Naturally, we take no responsibility for you riding or dieting yourself into the ground in this contest. It's not a for-profit venture, it's a bunch of friends sync-ing up their training and having an informal support group. Get checked out by a doc if you have any doubts about your ability to do this, or if you haven't been checked out in a few years. Ride safe. Eat healthy. And like all other things you do when you ride, understand you assume all the risk. That is you personally are responsible for not hurting yourself here, you personally are responsible for trying hard, getting your information in on time every month, sticking to your diet as well as you can, and riding / cross training lots between now and next spring. The beauty of riding is that you can't really blame anybody else for your performance - it is all on you. Do well in a race or in your diet, it's your own fault. Stink the joint up, that's your fault too. The bike doesn't permit lies, it finds us all out in the end, measures all that we are capable of giving at all times. And that's the beauty of it, because it is true, it shows us how high we can reach. Or in the case of dieting off some weight to pursue better performance, it shows us how low we're willing to sink in order to ride better. In that way, we're all prisoners of the road. If we can get thin enough though, we can drop last year's legirons and shackles, at least for a few months.
Good luck.
(Rules, Idea, etc. ripped off of the Fat Cyclist with his permission)
Addendums:
I Foul Weather Rules
1. The monthly weigh-ins remain mandatory. There's no reason you can't do your weigh-ins every single month. If you skip a month, you've lost our bet and owe me whatever you've bet me.
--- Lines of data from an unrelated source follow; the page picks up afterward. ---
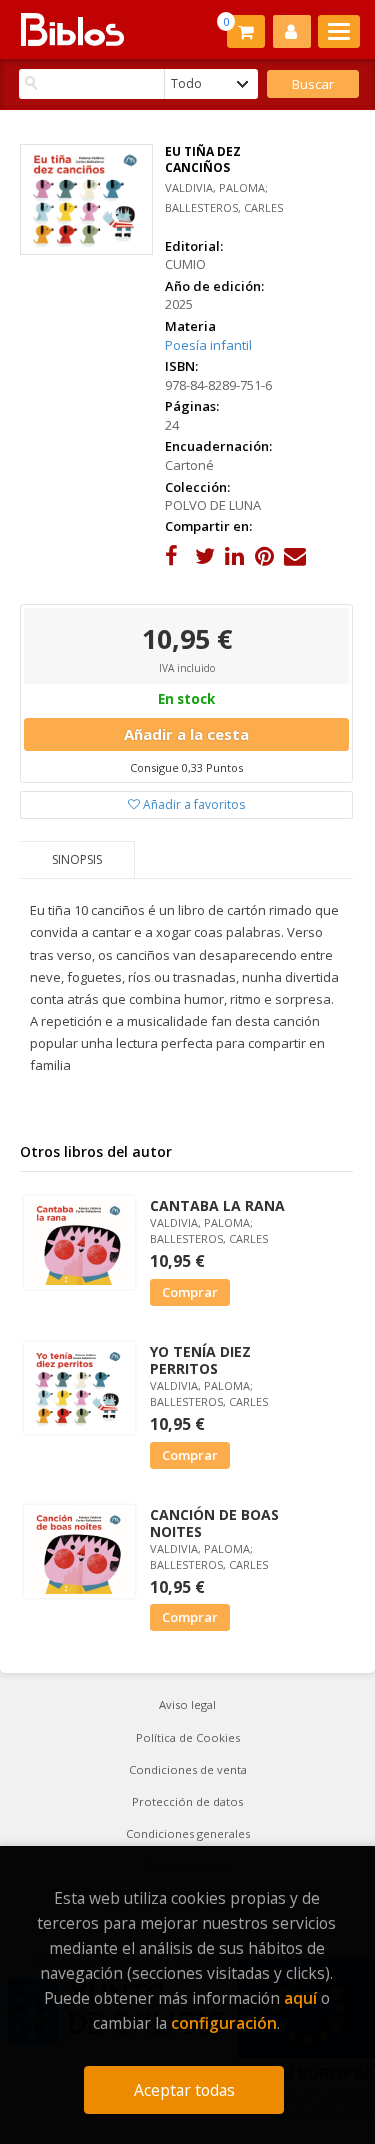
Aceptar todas (184, 2090)
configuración (224, 2023)
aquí (300, 1998)
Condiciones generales (188, 1833)
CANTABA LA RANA (217, 1205)
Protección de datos (187, 1801)
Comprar (190, 1292)
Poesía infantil (208, 345)
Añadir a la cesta (186, 734)
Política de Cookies (188, 1737)
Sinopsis (77, 859)
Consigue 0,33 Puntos (186, 767)
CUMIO (185, 264)
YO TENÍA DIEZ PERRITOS (200, 1360)
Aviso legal (187, 1704)
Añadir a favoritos (192, 804)
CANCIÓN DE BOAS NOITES (214, 1523)
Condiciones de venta (188, 1769)
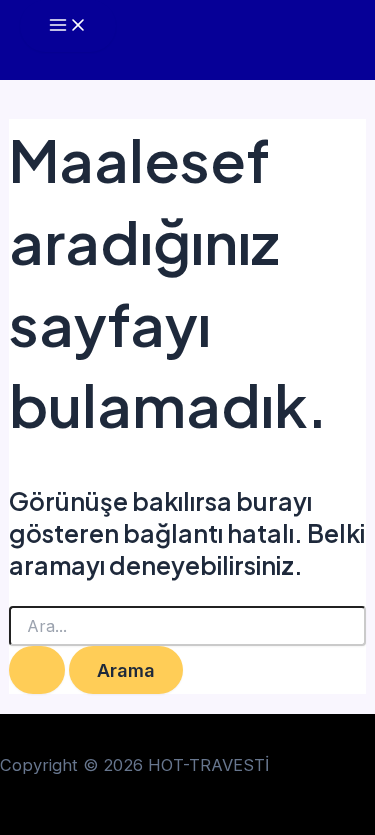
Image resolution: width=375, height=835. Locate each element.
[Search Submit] (37, 670)
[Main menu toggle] (68, 26)
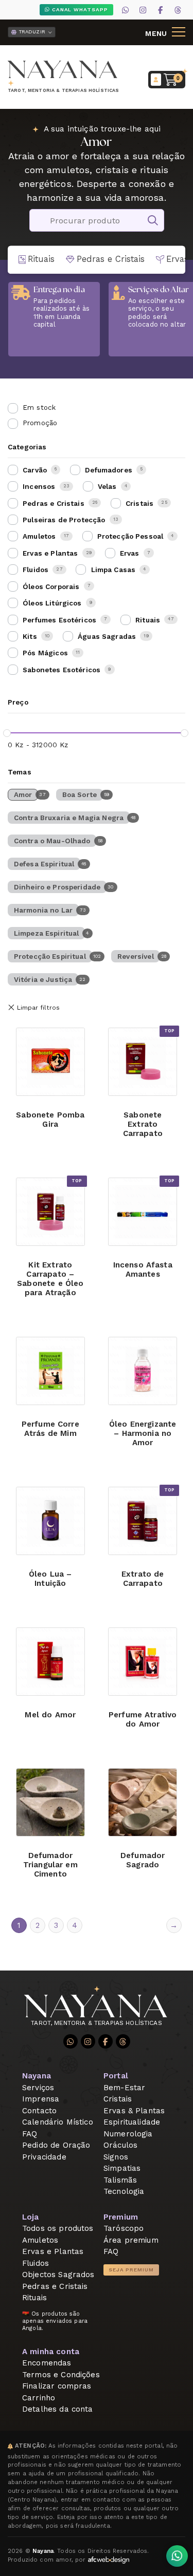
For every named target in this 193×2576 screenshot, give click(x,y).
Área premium (131, 2240)
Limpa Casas (113, 569)
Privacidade (44, 2157)
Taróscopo (123, 2228)
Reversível (135, 956)
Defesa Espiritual (44, 864)
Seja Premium (131, 2269)
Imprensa (40, 2099)
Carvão (35, 470)
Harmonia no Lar (43, 910)
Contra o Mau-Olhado (52, 841)
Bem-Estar (124, 2087)
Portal (115, 2075)
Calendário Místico (57, 2122)
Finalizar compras (57, 2386)
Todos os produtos (58, 2228)
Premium (120, 2217)
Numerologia (128, 2133)
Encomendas (47, 2362)
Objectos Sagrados (58, 2274)
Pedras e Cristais (53, 503)
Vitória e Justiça (43, 979)
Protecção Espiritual (50, 956)
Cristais (139, 503)
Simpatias (122, 2168)
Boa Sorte (79, 794)
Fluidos (35, 569)
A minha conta (50, 2351)
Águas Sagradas (107, 636)
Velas (107, 486)
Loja (30, 2217)
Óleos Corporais (51, 586)
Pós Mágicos (45, 653)
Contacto (39, 2110)
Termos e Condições (61, 2374)
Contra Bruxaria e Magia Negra (69, 817)
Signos (115, 2157)
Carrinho (38, 2397)
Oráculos (120, 2145)
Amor (23, 794)
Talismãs (120, 2180)
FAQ (29, 2133)
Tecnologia (124, 2191)
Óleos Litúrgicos (52, 603)
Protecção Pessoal (130, 536)
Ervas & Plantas (134, 2110)
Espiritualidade (131, 2122)
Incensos (39, 486)
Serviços (38, 2087)
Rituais (147, 620)
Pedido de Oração (56, 2145)
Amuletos (39, 536)
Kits (30, 636)
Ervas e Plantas (50, 553)
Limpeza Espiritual (46, 933)
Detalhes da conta (57, 2409)
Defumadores (108, 470)
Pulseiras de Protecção (64, 520)
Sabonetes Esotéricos (61, 670)
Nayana (36, 2075)
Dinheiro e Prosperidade (57, 887)
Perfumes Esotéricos (59, 620)
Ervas (129, 553)
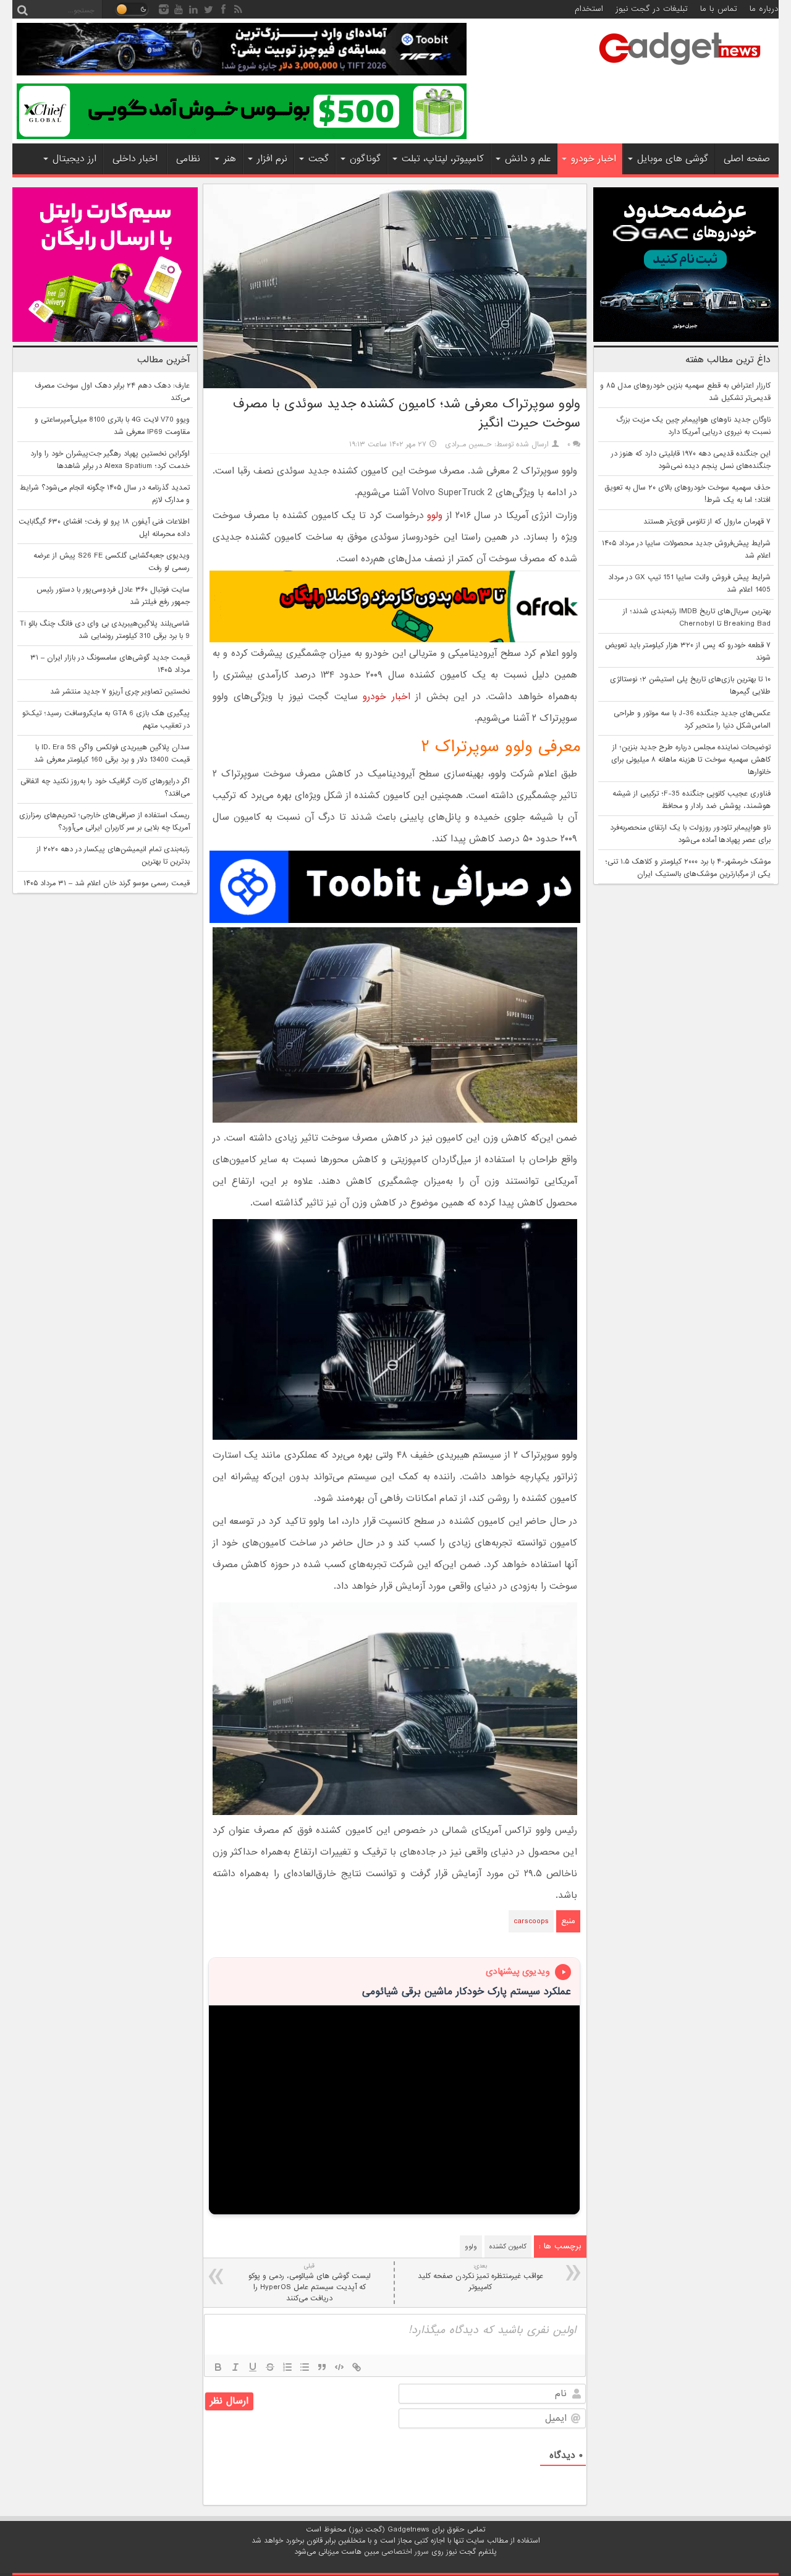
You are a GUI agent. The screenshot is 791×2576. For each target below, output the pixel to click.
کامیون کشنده (508, 2246)
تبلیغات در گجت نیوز (651, 9)
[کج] (235, 2367)
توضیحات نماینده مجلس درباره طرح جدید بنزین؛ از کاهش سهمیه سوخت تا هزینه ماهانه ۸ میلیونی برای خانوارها (691, 760)
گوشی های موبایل (672, 158)
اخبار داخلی (135, 158)
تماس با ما (718, 9)
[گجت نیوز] (679, 68)
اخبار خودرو (593, 158)
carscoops (531, 1921)
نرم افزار (272, 158)
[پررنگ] (218, 2367)
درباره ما (764, 9)
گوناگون (365, 158)
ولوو (434, 515)
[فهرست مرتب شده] (287, 2367)
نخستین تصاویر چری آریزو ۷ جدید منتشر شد (120, 691)
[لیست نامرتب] (304, 2367)
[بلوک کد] (339, 2367)
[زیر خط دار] (252, 2367)
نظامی (188, 158)
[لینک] (356, 2367)
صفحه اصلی (747, 158)
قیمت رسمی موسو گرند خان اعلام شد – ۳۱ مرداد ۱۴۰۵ (106, 883)
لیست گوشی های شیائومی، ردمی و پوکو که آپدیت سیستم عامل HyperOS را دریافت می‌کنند (309, 2282)
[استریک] (270, 2367)
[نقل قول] (322, 2367)
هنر (230, 158)
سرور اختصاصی (405, 2551)
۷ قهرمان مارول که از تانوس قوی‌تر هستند (707, 521)
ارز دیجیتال (74, 158)
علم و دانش (528, 158)
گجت (318, 158)
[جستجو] (22, 9)
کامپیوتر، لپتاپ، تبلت (443, 158)
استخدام (589, 9)
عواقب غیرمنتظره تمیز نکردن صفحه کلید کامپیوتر (480, 2277)
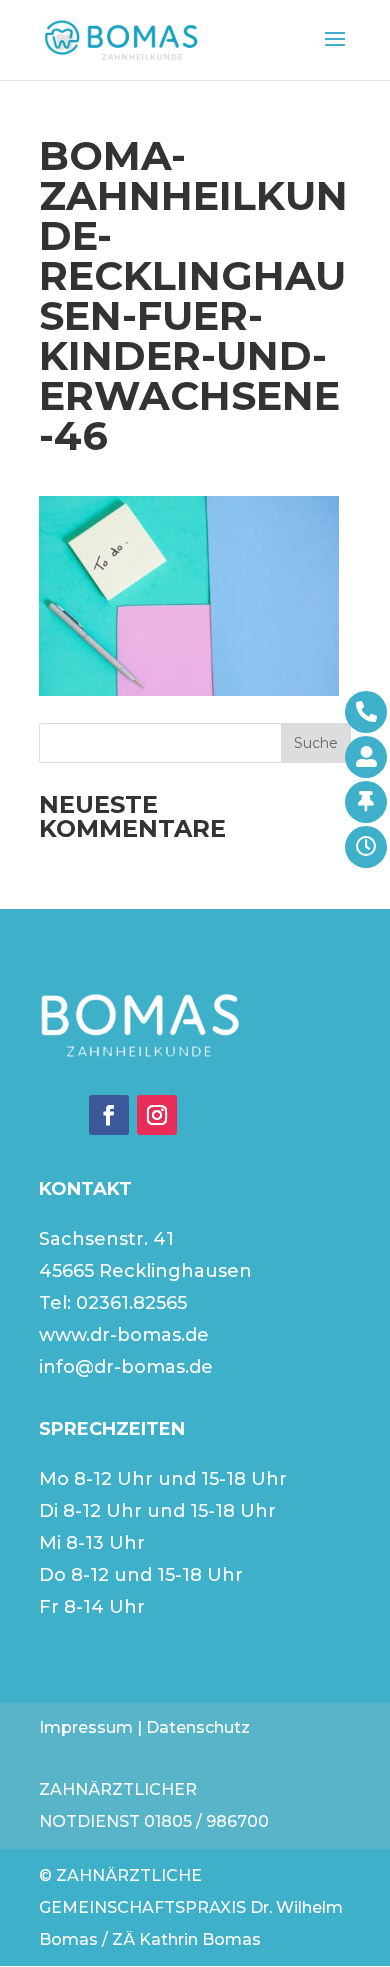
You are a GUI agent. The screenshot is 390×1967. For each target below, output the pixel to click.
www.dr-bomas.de (124, 1335)
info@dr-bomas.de (126, 1367)
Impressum (86, 1727)
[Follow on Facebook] (109, 1115)
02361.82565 (131, 1303)
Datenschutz (198, 1727)
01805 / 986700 (206, 1821)
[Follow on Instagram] (157, 1115)
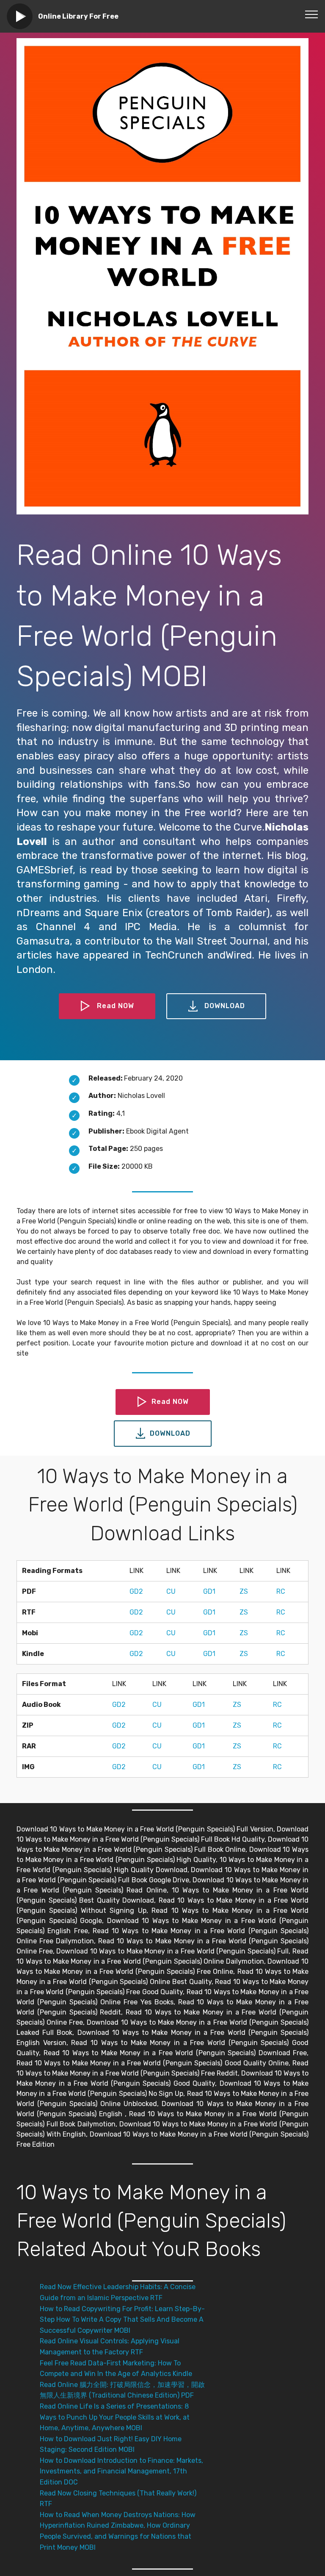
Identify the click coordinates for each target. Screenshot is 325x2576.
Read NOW (115, 1006)
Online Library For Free (78, 16)
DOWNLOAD (224, 1006)
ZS (244, 1591)
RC (280, 1591)
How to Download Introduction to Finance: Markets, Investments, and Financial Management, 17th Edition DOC (121, 2471)
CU (171, 1591)
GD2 (136, 1591)
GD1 (209, 1591)
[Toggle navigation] (311, 14)
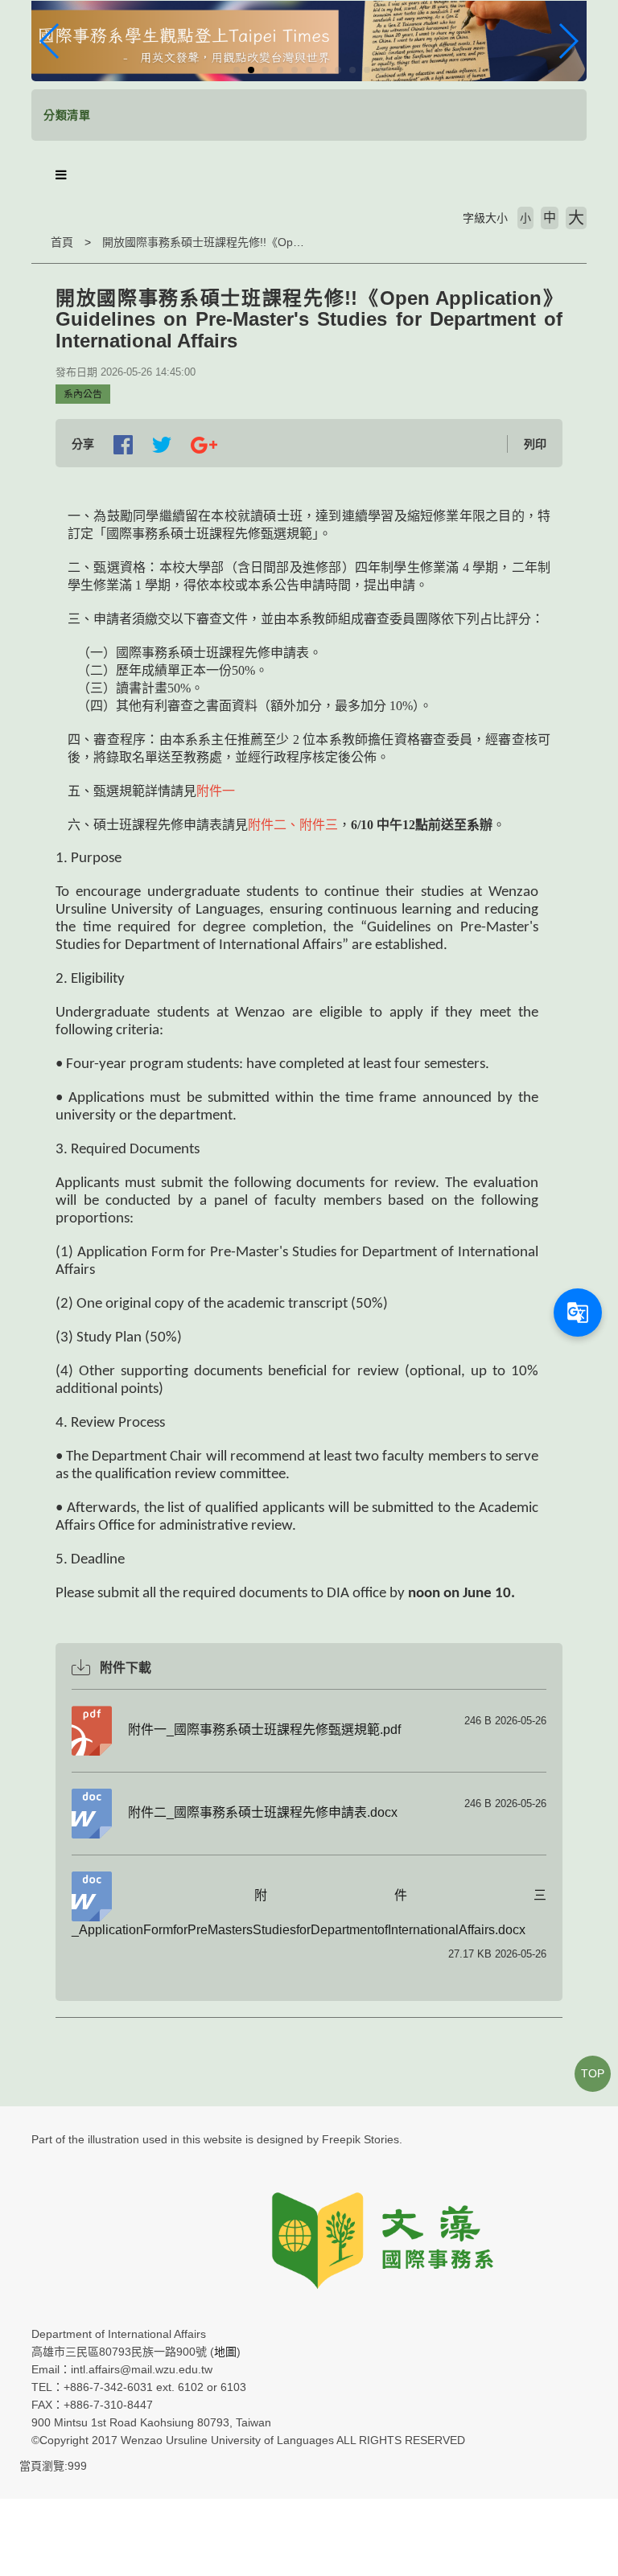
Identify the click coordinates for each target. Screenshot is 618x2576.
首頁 (62, 242)
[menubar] (61, 175)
2. The monthly TT becomes mandatory when weather permits.
A word of advice to those who haven't done their first TT yet: do it as soon as you can. I assume you're training already, and so the later you do your TT, the less likely you're going to see a big improvement on your final score.
II Max Weight Loss Score of 110
B7 Calculator -- the maximum score you can get in the B7 challenge is 110.
In practical terms, this means -- to me -- that if I get to 145lbs, I get a weightloss score of 110. If I get to 144, I still get a 110. If I get to 89lbs, I still get a 110.
By putting an upper limit on the score you can get by simply losing weight, it becomes very important to be fit -- not just skinny.